==== GIVEN ENTRIES

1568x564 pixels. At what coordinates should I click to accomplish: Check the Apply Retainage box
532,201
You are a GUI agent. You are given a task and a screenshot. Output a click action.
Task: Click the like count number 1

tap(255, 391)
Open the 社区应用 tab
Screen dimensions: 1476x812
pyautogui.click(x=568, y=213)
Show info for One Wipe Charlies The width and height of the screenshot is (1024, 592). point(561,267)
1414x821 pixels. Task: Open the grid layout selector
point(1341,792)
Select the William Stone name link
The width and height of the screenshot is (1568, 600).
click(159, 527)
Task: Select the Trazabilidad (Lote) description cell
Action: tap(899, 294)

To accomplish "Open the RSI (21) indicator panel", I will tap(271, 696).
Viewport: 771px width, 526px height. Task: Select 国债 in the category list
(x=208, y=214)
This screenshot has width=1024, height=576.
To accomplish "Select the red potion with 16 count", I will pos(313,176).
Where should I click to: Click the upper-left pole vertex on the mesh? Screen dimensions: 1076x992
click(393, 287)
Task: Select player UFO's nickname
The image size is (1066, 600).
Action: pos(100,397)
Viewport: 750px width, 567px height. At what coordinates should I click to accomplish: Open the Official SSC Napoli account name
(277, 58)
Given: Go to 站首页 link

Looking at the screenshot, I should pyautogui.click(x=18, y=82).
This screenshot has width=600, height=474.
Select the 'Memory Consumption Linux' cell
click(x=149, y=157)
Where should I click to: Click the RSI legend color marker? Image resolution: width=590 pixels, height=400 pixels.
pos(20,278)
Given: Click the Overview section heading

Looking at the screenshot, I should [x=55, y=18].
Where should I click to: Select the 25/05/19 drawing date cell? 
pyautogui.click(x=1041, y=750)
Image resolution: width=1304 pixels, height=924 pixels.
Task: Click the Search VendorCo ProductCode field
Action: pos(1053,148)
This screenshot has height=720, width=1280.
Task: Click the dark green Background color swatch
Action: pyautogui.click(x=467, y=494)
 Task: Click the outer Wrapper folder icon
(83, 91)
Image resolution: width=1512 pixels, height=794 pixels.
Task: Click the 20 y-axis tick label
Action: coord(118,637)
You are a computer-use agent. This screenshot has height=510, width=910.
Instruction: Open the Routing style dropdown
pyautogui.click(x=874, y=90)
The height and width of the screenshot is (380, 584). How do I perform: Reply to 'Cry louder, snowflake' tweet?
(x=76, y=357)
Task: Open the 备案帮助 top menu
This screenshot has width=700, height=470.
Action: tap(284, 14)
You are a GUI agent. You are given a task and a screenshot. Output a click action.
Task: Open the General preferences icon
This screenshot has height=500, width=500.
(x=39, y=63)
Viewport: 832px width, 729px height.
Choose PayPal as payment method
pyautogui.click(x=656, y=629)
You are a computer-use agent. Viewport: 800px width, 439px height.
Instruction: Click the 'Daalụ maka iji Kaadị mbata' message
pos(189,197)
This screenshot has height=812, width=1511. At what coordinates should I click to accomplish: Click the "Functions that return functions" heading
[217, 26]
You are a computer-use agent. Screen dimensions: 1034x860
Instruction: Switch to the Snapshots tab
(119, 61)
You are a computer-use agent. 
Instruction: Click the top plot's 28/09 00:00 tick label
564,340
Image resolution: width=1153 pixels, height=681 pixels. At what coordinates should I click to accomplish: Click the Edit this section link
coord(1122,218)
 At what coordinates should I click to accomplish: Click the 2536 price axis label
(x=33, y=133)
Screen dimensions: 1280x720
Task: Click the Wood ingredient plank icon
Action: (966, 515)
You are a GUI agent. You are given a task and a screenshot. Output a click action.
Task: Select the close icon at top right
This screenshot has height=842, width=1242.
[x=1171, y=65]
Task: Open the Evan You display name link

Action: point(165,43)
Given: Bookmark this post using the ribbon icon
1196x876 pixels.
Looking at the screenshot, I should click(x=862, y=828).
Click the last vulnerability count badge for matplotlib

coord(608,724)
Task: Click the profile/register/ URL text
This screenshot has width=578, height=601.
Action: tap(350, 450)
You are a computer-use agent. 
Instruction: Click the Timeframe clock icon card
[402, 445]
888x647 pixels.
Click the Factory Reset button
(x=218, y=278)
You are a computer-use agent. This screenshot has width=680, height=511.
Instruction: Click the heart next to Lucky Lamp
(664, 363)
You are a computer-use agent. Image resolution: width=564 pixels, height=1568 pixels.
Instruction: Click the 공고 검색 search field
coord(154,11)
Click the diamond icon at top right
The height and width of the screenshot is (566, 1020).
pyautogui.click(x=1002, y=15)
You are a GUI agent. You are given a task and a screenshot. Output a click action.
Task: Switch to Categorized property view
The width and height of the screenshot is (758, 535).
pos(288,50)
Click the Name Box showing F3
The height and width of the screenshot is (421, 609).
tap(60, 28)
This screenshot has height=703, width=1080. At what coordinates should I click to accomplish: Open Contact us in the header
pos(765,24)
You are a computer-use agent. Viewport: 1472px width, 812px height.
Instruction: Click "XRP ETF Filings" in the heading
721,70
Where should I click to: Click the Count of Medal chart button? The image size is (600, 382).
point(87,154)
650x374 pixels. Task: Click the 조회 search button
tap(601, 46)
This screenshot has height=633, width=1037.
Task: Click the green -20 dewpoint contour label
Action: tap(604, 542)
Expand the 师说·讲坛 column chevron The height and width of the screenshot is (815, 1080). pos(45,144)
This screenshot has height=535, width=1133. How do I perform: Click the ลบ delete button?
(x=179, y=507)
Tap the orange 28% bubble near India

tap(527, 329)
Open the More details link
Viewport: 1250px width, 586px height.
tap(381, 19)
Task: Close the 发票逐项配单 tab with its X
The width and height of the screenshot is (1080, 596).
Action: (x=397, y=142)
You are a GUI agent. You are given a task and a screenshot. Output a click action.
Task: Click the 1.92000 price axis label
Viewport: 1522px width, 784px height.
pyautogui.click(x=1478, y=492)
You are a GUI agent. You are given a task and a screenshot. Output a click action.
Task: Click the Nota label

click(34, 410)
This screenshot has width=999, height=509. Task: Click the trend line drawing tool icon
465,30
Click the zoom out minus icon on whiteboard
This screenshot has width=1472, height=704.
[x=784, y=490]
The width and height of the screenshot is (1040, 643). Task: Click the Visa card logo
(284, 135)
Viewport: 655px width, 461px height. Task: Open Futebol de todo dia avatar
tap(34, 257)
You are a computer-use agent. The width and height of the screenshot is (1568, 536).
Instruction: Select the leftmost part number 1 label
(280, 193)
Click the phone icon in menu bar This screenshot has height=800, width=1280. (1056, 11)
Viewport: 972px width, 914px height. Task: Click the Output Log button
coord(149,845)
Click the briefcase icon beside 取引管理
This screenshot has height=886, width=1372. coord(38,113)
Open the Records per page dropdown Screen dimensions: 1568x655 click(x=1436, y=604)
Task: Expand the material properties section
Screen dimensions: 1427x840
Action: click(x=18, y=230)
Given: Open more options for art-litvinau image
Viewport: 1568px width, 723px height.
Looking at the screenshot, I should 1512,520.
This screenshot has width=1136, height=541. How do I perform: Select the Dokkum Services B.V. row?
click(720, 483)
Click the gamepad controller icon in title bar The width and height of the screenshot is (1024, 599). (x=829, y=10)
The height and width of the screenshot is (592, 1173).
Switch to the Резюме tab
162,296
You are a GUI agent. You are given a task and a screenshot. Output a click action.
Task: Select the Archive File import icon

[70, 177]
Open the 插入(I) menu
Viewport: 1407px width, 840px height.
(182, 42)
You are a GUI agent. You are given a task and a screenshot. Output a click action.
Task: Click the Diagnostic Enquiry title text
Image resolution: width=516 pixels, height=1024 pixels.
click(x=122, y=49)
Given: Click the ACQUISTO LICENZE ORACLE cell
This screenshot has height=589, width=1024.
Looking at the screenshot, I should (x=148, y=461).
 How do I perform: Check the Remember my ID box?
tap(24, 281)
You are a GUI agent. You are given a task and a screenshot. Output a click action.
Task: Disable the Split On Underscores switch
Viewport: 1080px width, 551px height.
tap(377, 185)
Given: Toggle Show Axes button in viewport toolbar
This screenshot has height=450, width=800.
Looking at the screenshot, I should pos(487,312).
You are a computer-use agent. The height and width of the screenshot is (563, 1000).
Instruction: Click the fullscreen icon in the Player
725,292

========

> TASK STATEMENT
Copy out only the lines above from the one with "Task: Open the General preferences icon" to the one with "888x647 pixels.", inclusive, exactly as they stand.

> SOLUTION TO THIS PROBLEM
Task: Open the General preferences icon
This screenshot has height=500, width=500.
(x=39, y=63)
Viewport: 832px width, 729px height.
Choose PayPal as payment method
pyautogui.click(x=656, y=629)
You are a computer-use agent. Viewport: 800px width, 439px height.
Instruction: Click the 'Daalụ maka iji Kaadị mbata' message
pos(189,197)
This screenshot has height=812, width=1511. At what coordinates should I click to accomplish: Click the "Functions that return functions" heading
[217, 26]
You are a computer-use agent. Screen dimensions: 1034x860
Instruction: Switch to the Snapshots tab
(119, 61)
You are a computer-use agent. 
Instruction: Click the top plot's 28/09 00:00 tick label
564,340
Image resolution: width=1153 pixels, height=681 pixels. At what coordinates should I click to accomplish: Click the Edit this section link
coord(1122,218)
 At what coordinates should I click to accomplish: Click the 2536 price axis label
(x=33, y=133)
Screen dimensions: 1280x720
Task: Click the Wood ingredient plank icon
Action: (966, 515)
You are a GUI agent. You are given a task and a screenshot. Output a click action.
Task: Select the close icon at top right
This screenshot has height=842, width=1242.
[x=1171, y=65]
Task: Open the Evan You display name link

Action: point(165,43)
Given: Bookmark this post using the ribbon icon
1196x876 pixels.
Looking at the screenshot, I should click(x=862, y=828).
Click the last vulnerability count badge for matplotlib

coord(608,724)
Task: Click the profile/register/ URL text
This screenshot has width=578, height=601.
Action: tap(350, 450)
You are a computer-use agent. 
Instruction: Click the Timeframe clock icon card
[402, 445]
888x647 pixels.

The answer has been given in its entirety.